Determine whether the degree of the function is even or odd and whether the function itself is even or odd.

Answer 1

There are Even, Odd and None of them and this does not depend on the degree but on the relation. An Even function:
`f(-x)=f(x)` And Odd one:
`-f(x)=f(-x)`

Explanation:

1) Firstly let's remember the definition of Even and Odd function.

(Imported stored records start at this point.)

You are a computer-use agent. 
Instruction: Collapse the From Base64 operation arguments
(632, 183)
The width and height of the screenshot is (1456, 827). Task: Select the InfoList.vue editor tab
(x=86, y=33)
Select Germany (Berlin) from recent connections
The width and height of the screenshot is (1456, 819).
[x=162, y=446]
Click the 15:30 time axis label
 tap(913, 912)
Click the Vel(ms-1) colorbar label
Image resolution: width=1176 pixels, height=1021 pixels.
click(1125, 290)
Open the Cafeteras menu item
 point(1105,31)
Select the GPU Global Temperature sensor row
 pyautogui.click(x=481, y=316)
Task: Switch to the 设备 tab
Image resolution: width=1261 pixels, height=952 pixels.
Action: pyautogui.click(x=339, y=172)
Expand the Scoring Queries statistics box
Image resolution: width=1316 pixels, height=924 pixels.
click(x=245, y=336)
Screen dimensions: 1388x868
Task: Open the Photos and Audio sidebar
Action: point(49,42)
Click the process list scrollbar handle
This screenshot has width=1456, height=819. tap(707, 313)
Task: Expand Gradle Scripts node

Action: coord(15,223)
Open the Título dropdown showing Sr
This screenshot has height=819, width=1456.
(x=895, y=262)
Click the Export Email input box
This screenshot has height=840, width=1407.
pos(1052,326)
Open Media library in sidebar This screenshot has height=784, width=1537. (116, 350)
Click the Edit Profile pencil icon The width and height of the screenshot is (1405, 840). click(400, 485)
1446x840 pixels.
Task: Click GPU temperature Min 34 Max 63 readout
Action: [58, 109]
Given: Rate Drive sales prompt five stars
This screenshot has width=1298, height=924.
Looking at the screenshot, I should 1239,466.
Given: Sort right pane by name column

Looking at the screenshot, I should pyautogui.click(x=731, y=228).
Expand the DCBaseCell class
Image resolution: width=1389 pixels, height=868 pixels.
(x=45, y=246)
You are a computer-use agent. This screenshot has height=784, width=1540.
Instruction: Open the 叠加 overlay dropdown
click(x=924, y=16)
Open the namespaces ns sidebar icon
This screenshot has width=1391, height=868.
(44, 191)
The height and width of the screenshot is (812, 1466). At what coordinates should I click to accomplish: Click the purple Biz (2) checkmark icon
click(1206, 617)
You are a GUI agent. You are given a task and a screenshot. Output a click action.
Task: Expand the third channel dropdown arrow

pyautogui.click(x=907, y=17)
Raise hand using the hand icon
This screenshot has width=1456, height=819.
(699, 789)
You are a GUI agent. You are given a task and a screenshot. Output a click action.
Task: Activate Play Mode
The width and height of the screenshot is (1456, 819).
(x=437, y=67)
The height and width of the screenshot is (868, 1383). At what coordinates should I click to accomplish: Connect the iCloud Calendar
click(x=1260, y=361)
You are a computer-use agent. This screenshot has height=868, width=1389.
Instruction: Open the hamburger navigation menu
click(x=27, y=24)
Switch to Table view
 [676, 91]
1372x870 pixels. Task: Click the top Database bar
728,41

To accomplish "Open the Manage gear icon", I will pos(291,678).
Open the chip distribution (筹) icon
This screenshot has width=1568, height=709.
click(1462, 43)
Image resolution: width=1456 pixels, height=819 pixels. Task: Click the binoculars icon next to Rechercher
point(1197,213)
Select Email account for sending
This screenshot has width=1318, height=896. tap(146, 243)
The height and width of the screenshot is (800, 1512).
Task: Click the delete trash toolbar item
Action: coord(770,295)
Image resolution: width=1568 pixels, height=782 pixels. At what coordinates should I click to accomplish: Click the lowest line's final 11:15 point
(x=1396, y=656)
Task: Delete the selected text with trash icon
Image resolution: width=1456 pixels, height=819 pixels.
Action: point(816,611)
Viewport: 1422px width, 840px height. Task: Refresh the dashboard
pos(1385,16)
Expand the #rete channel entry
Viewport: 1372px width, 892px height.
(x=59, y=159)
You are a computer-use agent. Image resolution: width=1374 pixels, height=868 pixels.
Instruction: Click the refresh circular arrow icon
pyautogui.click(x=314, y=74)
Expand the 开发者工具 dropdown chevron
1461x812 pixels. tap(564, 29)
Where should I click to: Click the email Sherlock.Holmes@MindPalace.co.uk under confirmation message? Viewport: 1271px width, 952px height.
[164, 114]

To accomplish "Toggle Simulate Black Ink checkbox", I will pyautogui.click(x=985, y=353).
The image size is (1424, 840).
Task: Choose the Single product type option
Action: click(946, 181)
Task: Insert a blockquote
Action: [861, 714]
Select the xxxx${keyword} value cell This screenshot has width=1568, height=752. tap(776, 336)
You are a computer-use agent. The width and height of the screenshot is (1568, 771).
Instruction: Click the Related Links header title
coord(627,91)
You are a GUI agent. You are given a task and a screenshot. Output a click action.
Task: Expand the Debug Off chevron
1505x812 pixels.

An Even function satisfies this relation:

`f(-x)=f(x)`

An Odd function satisfies that:

`-f(x)=f(-x)`

2) Since no function has been given. let's choose some nonlinear functions and test with respect to their degree:

`f(x)=x^(2)-4, g(x)= x^(5)+x^(3)`

`f(x)=x^2 -4\Rightarrow f(-x)=(-x)^(2)-4\Rightarrow f(-x)=x^(2)-4\therefore f(x)=f(-x)`

`g(-x)=-(x^(5)+x^(3))\Rightarrow g(-x)=-x^(5)-x^(3)\Rightarrow g(-x)=-g(x)`

3) Then these functions are respectively even and odd, because they passed on the test for even and odd functions namely,
`f(-x)=f(x)` and
`-f(x)=f(x)` for odd functions.

Since we need to have symmetry to y axis to Even functions, and Symmetry to Odd functions, and moreover, there are cases of not even or odd functions we must test each one case by case.